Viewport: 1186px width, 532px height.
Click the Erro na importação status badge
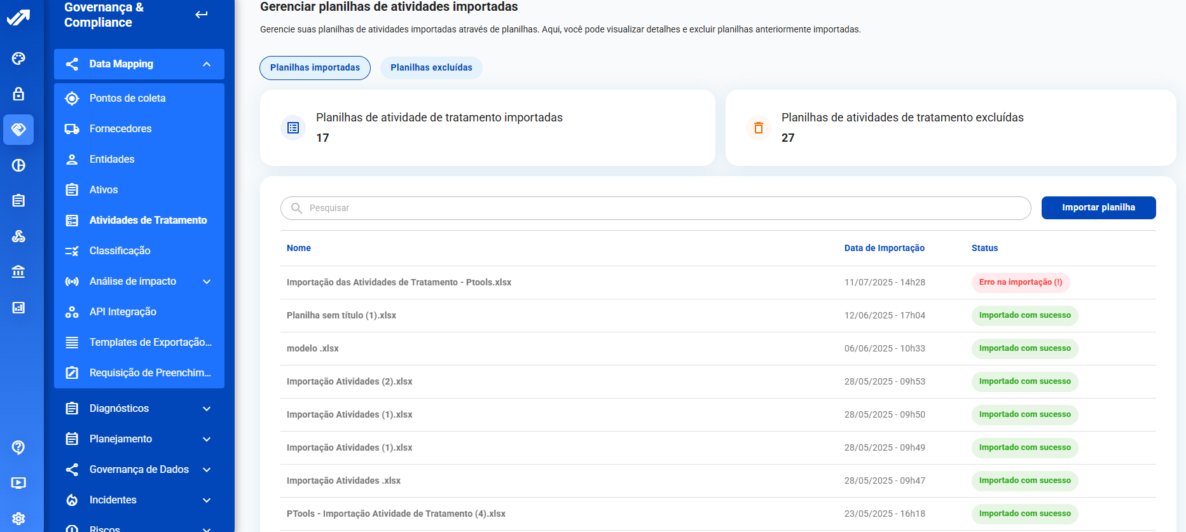pos(1020,283)
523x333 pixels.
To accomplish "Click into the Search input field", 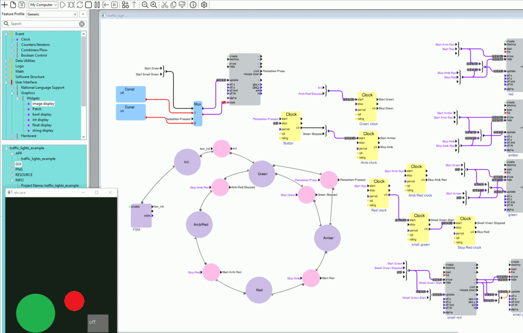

PROBLEM DESCRIPTION:
Omit pictures; set down the rest of the material word for word.

SOLUTION FOR THIS EXERCISE:
Viewport: 1186px width, 532px height.
Click the Erro na importação status badge
pos(1020,283)
523x333 pixels.
To accomplish "Click into the Search input field", 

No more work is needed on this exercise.